Ответственность в отношениях с другим первична перед бытием и смыслом, – считает один из глубоких диалогических мыслителей Э. Левинас, и это направление мысли кажется мне очень существенным, в том числе и при обсуждении нашей проблемы литературоведческой деятельности. «Понимание бытия в целом, – пишет он, – не может главенствовать над отношением с Другим. Это последнее определяет первое. Я не могу вырвать себя из товарищества с Другим… Это „говорение к Другому“ – это отношение с Другим как с собеседником, это отношение с бытующим – предшествует всякой онтологии… Первичнее, чем сознание и выбор, …ответственность… к которой равно отсылают и принятие ответственности, и отказ от нее» 28 . Это, конечно же, перекликается с бахтинской мыслью об изначальной ответственности человека, его не алиби в бытии и внеэтическом долженствовании, первичном по отношению к любой системе ценностей и норм, в том числе и этических: «Только изнутри действительного поступка, единственного, целостного и единого в своей ответственности, есть подход и к единому и единственному бытию в его конкретной действительности» 29 .

Таким образом, я анализирую и интерпретирую то, на что и за что я отвечаю. И даже если принять нередко повторяющееся сегодня утверждение, что в тексте есть все, что в нем можно увидеть, то я отвечаю и на и за выбор возможностей, т.е. и на открывающееся множество возможностей и за определенный выбор каждой из них. Прояснение действительно существующего бесконечного множества оттенков смысла возможно лишь в каждый раз единственном ответе на смыслообразующие вопросы, в ответственном поступке смыслообразующей конкретизации.

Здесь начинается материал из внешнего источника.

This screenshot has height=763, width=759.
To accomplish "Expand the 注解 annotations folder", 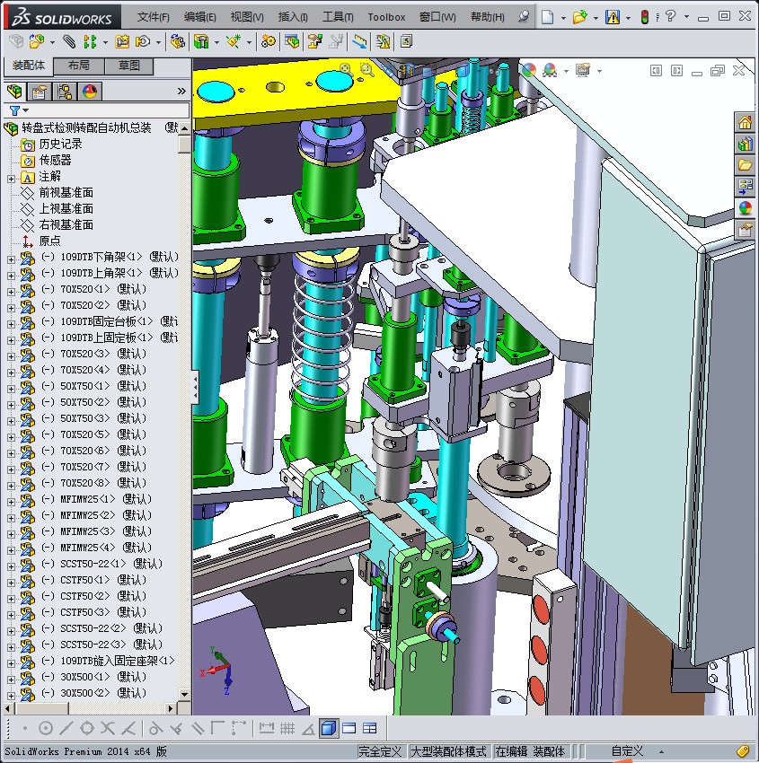I will pos(11,177).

В этом свете первичной ответственности яснее можно увидеть неоднозначность современной литературной ситуации и существующую границу между самодовольным удовлетворением всяческой бессмыслицей и остротой обнажения зияющей пустоты как минус-присутствия осмысленного бытия. А в глубине легковесных игр по поводу смерти автора и читателя неожиданно может возникнуть вопрос о том, а кто же об этом говорит. В этом же русле совсем не шуточная напряженность «рокового вопроса» в ситуации, выразительно описанной Ж. Бодрийаром: "Если конкретно дать определение существующему положению вещей, то я бы его назвал состоянием после оргии. Оргия – это любой взрывной элемент современности, момент освобождения во всех областях… Мы прошли все дороги виртуального производства и сверхпроизводства объектов, знаков, содержаний, идеологий, удовольствий. Сегодня все – свободно, ставки уже сделаны, и мы все вместе оказались перед роковым вопросом: что делать после оргий?" 330 . И думаю, у Г. Л. Тульчин-ского были основания связывать постмодернизм с созданием предпосылок новой постановки проблемы свободы и ответственности в ситуации, когда «человек нынешний – больше чем одинок. Он проблематичен… Зеркала постмодернистских рефлексий не создают и не воссоздают гармонии. В них двоятся, троятся и т. д. умножаются без нужды сущности, забивая сознание воспроизводством узнаваемых шаблонов и штампов. Но разум вторичен по отношению к свободе и ответственности и дан человеку для осознания меры и глубины ее. И так же, как незнание закона не освобождает от ответственности, так у человека нет алиби в бытии. И потому зло суть большее добро, потому как указывает на наличие пути и необходимость его поиска. Так и постмодернизм указывает на заблуждение и необходимость работы ума и души» 31 .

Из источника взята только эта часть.